• _Records from a collection_
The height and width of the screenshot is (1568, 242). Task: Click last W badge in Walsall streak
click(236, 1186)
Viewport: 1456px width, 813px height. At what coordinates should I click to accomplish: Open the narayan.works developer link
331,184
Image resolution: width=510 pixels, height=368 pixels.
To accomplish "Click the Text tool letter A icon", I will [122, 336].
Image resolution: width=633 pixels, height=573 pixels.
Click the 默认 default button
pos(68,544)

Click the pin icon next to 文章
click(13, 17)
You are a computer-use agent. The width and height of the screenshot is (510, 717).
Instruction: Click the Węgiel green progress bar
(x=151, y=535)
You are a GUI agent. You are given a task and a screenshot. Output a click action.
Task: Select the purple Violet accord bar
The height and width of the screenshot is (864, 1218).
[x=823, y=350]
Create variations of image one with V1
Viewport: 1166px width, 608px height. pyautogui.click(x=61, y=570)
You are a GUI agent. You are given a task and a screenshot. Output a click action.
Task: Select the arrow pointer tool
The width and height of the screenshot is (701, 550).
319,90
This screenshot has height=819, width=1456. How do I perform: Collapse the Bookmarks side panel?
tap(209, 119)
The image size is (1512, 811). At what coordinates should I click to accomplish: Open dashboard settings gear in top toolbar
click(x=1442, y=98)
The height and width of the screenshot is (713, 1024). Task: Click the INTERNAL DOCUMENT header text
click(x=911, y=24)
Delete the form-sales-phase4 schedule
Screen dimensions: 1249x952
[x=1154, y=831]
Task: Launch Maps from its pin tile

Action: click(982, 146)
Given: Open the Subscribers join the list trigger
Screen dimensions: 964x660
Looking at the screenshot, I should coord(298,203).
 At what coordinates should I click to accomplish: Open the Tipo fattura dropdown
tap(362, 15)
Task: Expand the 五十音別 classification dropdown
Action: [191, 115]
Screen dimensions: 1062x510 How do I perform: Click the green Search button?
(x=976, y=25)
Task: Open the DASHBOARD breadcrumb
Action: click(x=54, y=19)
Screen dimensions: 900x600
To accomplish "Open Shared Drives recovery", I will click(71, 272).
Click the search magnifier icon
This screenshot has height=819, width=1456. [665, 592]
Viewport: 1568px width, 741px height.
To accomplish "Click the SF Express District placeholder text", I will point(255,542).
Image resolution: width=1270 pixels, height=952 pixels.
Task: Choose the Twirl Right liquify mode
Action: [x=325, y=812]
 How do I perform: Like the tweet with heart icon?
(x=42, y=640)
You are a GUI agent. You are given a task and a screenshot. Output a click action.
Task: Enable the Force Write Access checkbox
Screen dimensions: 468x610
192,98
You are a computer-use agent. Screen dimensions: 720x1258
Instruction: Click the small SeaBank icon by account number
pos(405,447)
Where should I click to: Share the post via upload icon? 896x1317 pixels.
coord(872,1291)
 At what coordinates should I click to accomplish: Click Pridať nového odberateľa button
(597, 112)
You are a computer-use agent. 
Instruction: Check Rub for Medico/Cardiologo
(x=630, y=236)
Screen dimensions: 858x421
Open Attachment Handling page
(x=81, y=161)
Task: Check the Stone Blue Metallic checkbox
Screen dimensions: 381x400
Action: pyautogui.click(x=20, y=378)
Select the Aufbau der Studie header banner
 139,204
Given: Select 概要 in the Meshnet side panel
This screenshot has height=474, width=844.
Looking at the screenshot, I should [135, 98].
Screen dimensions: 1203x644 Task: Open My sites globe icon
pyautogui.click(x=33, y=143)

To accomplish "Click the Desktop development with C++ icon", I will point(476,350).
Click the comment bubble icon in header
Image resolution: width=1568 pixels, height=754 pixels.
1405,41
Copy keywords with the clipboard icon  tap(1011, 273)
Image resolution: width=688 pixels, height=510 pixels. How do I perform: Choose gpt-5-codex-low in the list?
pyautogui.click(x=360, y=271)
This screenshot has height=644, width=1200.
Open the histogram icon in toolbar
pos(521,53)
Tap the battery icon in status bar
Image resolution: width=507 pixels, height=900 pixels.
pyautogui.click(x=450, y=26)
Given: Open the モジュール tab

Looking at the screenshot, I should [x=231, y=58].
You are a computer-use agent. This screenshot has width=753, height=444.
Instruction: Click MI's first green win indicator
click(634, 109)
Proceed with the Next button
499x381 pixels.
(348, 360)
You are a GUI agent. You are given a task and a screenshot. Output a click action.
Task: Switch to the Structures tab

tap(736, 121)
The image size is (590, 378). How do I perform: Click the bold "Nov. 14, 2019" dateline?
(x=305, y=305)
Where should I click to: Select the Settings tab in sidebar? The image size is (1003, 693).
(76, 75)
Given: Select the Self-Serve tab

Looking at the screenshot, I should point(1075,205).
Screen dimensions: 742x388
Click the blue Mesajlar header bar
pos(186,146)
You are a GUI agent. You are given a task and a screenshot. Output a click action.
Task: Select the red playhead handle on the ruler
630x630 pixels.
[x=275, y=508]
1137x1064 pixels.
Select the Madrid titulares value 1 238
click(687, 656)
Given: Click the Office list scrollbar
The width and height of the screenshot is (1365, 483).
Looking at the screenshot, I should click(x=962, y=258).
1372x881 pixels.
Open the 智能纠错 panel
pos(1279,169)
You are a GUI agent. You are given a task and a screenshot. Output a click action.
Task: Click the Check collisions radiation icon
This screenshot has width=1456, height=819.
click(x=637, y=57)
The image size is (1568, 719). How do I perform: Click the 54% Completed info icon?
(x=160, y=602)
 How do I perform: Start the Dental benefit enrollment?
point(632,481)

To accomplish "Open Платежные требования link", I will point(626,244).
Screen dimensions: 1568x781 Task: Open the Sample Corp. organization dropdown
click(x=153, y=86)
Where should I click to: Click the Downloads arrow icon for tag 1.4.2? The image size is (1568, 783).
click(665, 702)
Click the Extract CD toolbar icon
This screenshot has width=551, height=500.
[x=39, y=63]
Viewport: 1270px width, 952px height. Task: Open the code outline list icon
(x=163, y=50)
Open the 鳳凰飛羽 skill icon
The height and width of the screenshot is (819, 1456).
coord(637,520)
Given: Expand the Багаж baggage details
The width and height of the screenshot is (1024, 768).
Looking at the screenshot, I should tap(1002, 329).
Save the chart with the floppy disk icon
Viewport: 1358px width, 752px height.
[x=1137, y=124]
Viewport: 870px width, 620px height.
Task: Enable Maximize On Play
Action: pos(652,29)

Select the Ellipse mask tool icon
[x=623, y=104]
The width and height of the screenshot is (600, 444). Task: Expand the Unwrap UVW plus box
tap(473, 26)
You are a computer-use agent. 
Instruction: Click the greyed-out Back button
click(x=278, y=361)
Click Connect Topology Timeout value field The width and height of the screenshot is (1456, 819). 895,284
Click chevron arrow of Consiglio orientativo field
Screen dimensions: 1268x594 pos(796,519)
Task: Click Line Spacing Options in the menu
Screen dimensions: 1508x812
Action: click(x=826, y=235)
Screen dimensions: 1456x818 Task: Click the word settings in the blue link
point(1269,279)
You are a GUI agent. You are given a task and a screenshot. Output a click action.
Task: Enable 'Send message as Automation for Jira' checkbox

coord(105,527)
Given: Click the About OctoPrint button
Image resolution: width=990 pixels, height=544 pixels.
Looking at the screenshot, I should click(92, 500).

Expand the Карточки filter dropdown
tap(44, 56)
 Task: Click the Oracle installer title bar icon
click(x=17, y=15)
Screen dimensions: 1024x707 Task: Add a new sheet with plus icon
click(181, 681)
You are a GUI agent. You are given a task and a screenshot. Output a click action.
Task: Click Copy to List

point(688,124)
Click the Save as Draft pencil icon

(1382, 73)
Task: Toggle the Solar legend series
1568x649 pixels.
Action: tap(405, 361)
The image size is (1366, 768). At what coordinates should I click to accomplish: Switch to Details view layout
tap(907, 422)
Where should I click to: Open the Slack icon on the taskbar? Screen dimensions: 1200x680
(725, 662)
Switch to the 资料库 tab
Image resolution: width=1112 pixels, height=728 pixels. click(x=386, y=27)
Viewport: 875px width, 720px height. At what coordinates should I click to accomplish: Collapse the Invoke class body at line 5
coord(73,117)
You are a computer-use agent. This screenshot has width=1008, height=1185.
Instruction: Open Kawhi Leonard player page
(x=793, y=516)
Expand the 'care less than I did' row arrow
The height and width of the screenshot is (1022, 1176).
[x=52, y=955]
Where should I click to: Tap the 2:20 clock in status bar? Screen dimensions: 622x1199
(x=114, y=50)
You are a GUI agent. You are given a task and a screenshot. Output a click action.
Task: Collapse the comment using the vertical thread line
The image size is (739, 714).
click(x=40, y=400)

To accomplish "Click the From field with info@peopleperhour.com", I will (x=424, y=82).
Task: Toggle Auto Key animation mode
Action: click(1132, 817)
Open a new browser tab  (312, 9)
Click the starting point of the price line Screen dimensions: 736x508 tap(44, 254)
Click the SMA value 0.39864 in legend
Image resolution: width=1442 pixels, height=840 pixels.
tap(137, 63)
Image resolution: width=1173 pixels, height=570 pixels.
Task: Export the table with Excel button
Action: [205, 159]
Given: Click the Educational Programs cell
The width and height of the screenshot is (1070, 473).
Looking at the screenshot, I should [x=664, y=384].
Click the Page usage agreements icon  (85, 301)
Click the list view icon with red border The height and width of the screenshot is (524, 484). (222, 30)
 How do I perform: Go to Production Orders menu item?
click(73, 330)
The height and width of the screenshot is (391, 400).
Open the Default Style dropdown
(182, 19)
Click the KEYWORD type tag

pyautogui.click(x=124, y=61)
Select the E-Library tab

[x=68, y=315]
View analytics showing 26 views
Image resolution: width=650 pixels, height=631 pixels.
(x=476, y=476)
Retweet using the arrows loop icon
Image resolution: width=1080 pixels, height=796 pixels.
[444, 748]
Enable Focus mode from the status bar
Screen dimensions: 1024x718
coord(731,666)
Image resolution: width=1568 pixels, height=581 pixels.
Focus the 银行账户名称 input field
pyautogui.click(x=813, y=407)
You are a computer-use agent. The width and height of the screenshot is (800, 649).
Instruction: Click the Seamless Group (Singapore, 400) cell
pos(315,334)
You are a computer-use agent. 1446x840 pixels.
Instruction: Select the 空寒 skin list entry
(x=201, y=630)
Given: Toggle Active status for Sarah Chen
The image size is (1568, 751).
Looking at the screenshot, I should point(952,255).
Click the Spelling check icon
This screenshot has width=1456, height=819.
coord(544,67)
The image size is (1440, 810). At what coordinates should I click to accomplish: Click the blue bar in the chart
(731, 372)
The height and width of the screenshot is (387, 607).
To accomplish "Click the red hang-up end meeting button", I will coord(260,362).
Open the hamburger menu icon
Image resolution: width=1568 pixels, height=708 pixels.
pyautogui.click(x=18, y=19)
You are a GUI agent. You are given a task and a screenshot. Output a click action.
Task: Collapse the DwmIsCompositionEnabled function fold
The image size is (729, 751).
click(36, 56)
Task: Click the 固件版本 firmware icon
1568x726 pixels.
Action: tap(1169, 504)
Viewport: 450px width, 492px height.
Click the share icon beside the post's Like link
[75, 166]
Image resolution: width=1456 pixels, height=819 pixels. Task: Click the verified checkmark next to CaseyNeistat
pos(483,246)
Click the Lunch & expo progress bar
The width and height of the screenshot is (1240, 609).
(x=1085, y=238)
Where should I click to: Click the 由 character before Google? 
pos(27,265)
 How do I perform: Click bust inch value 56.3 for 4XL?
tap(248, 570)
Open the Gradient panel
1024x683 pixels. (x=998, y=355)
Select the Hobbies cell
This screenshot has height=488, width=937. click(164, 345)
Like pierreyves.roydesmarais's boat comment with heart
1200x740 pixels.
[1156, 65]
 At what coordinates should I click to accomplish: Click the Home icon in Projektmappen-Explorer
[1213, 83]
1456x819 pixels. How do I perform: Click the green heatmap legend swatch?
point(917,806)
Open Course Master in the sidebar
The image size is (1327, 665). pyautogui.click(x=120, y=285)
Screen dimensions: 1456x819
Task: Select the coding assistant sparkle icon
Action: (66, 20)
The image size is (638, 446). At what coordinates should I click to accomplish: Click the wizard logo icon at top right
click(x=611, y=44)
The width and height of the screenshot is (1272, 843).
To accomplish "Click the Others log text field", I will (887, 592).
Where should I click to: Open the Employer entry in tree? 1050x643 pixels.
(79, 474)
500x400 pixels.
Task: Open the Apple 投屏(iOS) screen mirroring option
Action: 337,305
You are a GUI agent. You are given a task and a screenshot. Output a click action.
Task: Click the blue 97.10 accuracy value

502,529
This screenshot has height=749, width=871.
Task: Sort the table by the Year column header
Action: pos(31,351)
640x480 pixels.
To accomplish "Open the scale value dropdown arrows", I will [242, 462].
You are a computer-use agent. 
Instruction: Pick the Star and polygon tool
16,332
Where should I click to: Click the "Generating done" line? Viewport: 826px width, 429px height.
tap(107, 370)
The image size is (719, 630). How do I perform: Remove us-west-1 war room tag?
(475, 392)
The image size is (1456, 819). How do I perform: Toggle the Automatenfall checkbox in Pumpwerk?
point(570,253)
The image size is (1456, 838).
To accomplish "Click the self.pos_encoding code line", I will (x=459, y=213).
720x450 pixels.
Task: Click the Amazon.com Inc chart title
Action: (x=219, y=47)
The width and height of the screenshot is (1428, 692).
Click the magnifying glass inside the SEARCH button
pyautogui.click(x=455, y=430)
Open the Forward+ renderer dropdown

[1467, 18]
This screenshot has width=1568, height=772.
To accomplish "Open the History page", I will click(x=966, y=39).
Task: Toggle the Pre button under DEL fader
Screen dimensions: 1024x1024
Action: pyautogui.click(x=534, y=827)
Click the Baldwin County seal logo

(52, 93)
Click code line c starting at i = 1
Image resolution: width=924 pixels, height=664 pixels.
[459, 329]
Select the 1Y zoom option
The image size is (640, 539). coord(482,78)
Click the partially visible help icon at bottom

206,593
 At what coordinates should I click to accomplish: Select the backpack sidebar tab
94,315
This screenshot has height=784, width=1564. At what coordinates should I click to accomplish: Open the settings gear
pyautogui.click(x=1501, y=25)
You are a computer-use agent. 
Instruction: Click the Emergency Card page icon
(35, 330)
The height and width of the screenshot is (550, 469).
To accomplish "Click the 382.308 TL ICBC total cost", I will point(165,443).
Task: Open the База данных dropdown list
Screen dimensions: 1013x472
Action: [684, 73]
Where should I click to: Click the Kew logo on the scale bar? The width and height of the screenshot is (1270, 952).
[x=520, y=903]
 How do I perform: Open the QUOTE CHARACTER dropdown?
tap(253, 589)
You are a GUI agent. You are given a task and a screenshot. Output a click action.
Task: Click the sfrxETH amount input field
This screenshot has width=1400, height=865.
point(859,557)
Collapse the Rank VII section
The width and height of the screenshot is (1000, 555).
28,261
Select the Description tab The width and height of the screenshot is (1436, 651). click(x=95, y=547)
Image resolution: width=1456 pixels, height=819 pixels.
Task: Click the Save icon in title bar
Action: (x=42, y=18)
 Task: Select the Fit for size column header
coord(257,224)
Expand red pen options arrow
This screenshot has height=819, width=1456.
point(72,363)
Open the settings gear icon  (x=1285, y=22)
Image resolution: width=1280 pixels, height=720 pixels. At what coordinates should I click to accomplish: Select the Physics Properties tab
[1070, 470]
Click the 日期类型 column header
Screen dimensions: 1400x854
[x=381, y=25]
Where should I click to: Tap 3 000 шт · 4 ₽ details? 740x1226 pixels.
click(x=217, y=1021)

• _Set task_
Please print the items from the line containing "The image size is (1456, 819)." through the line containing "point(570,253)", including both of those lines and reproducing each one character for character.

• _Output for this task_
The image size is (1456, 819). How do I perform: Toggle the Automatenfall checkbox in Pumpwerk?
point(570,253)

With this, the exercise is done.